Year-ahead inflation expectations eased to 4.5% but remain well above pre-war levels, keeping the Fed on hold and the dollar's upside limited as growth fears mount.
The University of Michigan consumer sentiment index for May landed at 48.2, missing the 49.5 consensus estimate and barely budging from April’s 49.8. The headline masks a split: the expectations sub-index inched higher, but current conditions fell roughly 9% as consumers recoiled from high prices for everyday purchases and big-ticket items. One-third of respondents spontaneously cited gasoline prices, and another 30% pointed to tariffs. The simple read is that sentiment is stuck at multi-decade lows, comparable to the trough of June 2022, and the Iran/US war is the obvious culprit.
The better read is that this is not just a growth scare. It is a stagflation signal, and that changes the transmission path for the dollar.
The 48.2 print keeps the index in territory that historically coincides with recession. Real income expectations continued a slide that began in March, and buying conditions for major purchases deteriorated sharply. When consumers are this gloomy, spending typically slows, which feeds into softer GDP prints. That alone would normally push rate-cut expectations higher and weaken the dollar. But the inflation side of the report blocks that clean dovish trade.
Year-ahead inflation expectations dipped to 4.5% from 4.7%, but that is still miles above the 3.4% recorded in February before the Iran conflict erupted. Long-run expectations edged down to 3.4% from 3.5%, yet both measures sit well above the 2.3–3.0% range that prevailed in the two years before the pandemic. The Fed cannot look through numbers like these. Even as growth fears mount, sticky inflation expectations keep the FOMC in a holding pattern, unable to validate the rate cuts that fed funds futures had been flirting with. The result is a policy path that is neither hawkish enough to supercharge the dollar nor dovish enough to sink it.

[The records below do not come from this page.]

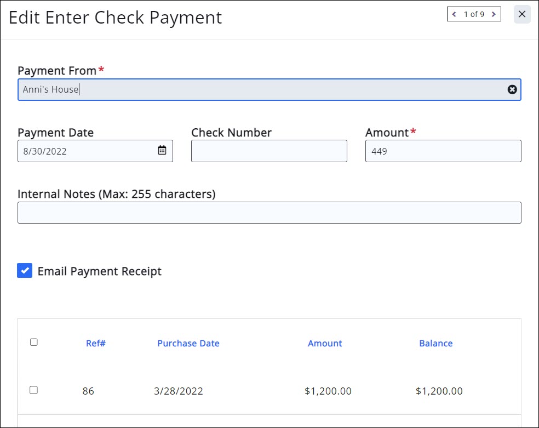Sort table by Balance column
The image size is (539, 428).
(x=436, y=344)
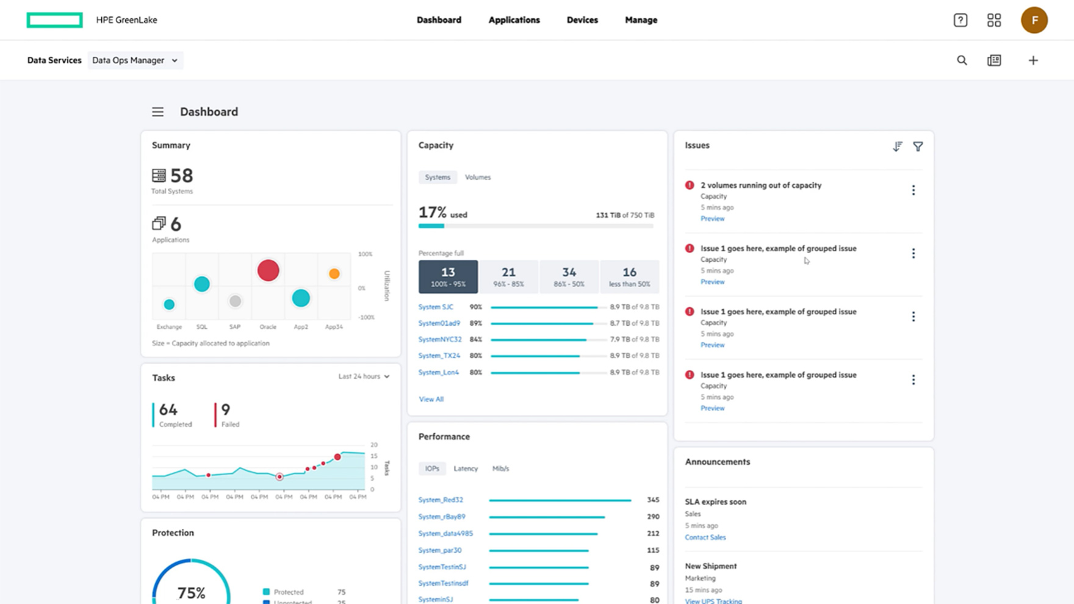
Task: Go to the Applications nav menu
Action: [x=514, y=20]
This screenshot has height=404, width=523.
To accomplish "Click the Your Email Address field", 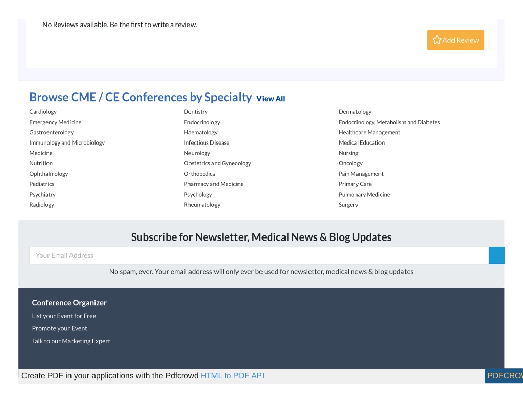I will pos(259,255).
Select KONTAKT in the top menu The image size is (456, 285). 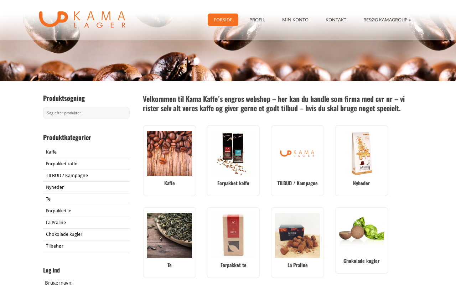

The dollar’s reaction function becomes a tug-of-war. Geopolitical risk in the Middle East supplies a safe-haven bid, and elevated energy prices support the petrodollar recycling flow. But a rapidly softening US consumer raises the specter of a demand-led slowdown that would erode the growth advantage over the eurozone and the UK. The EUR/USD pair, for instance, has struggled to sustain moves below 1.07 because the growth differential is no longer widening in the dollar’s favor. GBP/USD faces a similar dynamic, with the Bank of England’s own inflation headache keeping the pair in a choppy range. The dollar index is effectively capped until one of these forces breaks.
For traders, this means the forex market is trading the stagflation theme rather than a clean risk-on or risk-off signal. Positioning data from the weekly COT report has shown speculative dollar longs being trimmed, but not reversed, reflecting the uncertainty. The transmission from a weak sentiment print is not a straight line to a weaker dollar; it is a detour through inflation expectations that keeps the greenback rangebound.

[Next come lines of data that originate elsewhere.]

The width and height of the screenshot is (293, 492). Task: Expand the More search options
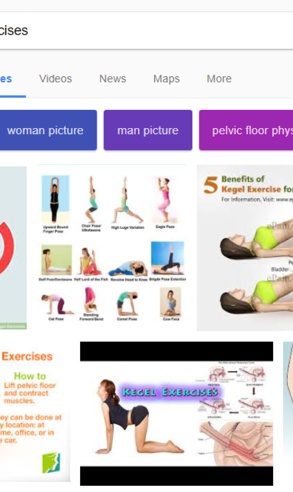(x=219, y=79)
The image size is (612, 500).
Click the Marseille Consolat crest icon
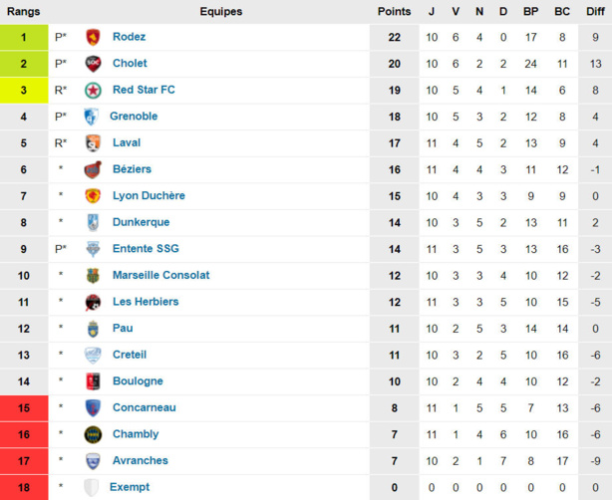pos(93,275)
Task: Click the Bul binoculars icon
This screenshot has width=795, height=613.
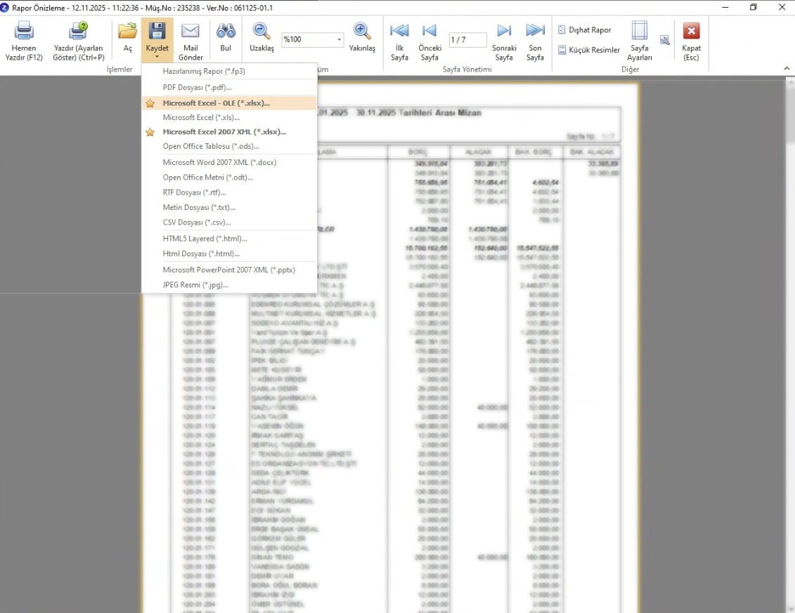Action: tap(226, 32)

The University of Michigan report explicitly notes that Middle East developments are unlikely to boost sentiment until supply disruptions are fully resolved and energy prices fall. That puts the next move squarely on the trajectory of oil and the upcoming inflation data. If gasoline prices retreat and the next CPI print shows a meaningful cooling, the stagflation narrative could crack, allowing rate-cut bets to return and the dollar to soften. If energy stays elevated and inflation expectations remain sticky, the dollar stays trapped, with a slight upside bias from safe-haven flows. Until then, the 48.2 sentiment miss is less a recession alarm and more a confirmation that the US economy is navigating a narrow channel between slowing demand and stubborn price pressures.